Not to be outdone, Grimes immediately cut a radio ad directly scolding Obama, saying, “Your EPA is targeting Kentucky coal with pie-in-the-sky regulations that are impossible to achieve.” Her newspaper ad in coal counties featured a soot-faced pretend-miner holding up a lump of coal, reading “President Obama and Washington don’t get it.… Alison Grimes does.” Right or wrong, the conventional wisdom in Kentucky is that Democrats can’t win statewide elections without pandering to the coal industry—as Governor Steve Beshear did in 2011—and Grimes certainly isn’t eager to test that theory.

But as with much of the conversation in Kentucky surrounding coal, the rhetoric hasn’t exactly matched the facts. The EPA not only provided great flexibility for each state to meet its 2030 carbon emissions goals, but also gave more leeway to states that derive a large majority of their electricity from coal-fired plants. The EPA’s original estimates said that while some states would have to have to cut their emission by over 50 percent, Kentucky would have to cut its by only 18 percent.

An analysis by Bloomberg Businessweek last week even found that the EPA actually overestimated the burden placed on coal-dependent states like Kentucky. Using the EPA’s formula, the analysis showed that Kentucky could actually increase its carbon emissions 3 percent by 2030, because of the state’s inability to convert more power from available natural gas, nuclear or renewable energy plants. An EPA official who looked at the Bloomberg analysis did not dispute the numbers, and a spokesman for Governor Beshear—who called the new rules “unattainable” when first released—told me they “have not had the time to dive into it to verify its assertions.”

If those numbers from Bloomberg are correct and Kentucky is allowed to increase its emissions—while Obama’s friends in New York have to decrease theirs by over 50 percent—all of this talk about “draconian,” unattainable” and “pie-in-the-sky” EPA regulations from Kentucky’s politicos will look pretty silly. Not that this would likely change their rhetoric one bit, though. Forget it, Jake… it’s Kentucky.

And here’s your cherry on top from this morning: Grimes campaigning in an underground coal mine this weekend in eastern Kentucky.
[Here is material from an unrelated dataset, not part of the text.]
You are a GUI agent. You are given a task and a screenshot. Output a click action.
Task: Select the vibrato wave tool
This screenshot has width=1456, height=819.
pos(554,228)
After Grimes’s campaign released a photo of her shooting a gun last year, McConnell’s campaign wagged their finger at her for not wearing protective gear for her eyes and ears. All of which delighted the Grimes campaign, as such schoolmarm-ing only further spread the image that they wanted as many voters as possible to see. I’ll assume that McConnell’s campaign will be more hesitant to go down that road today, especially since there’s no way McConnell is sliding down there. He prefers the mud.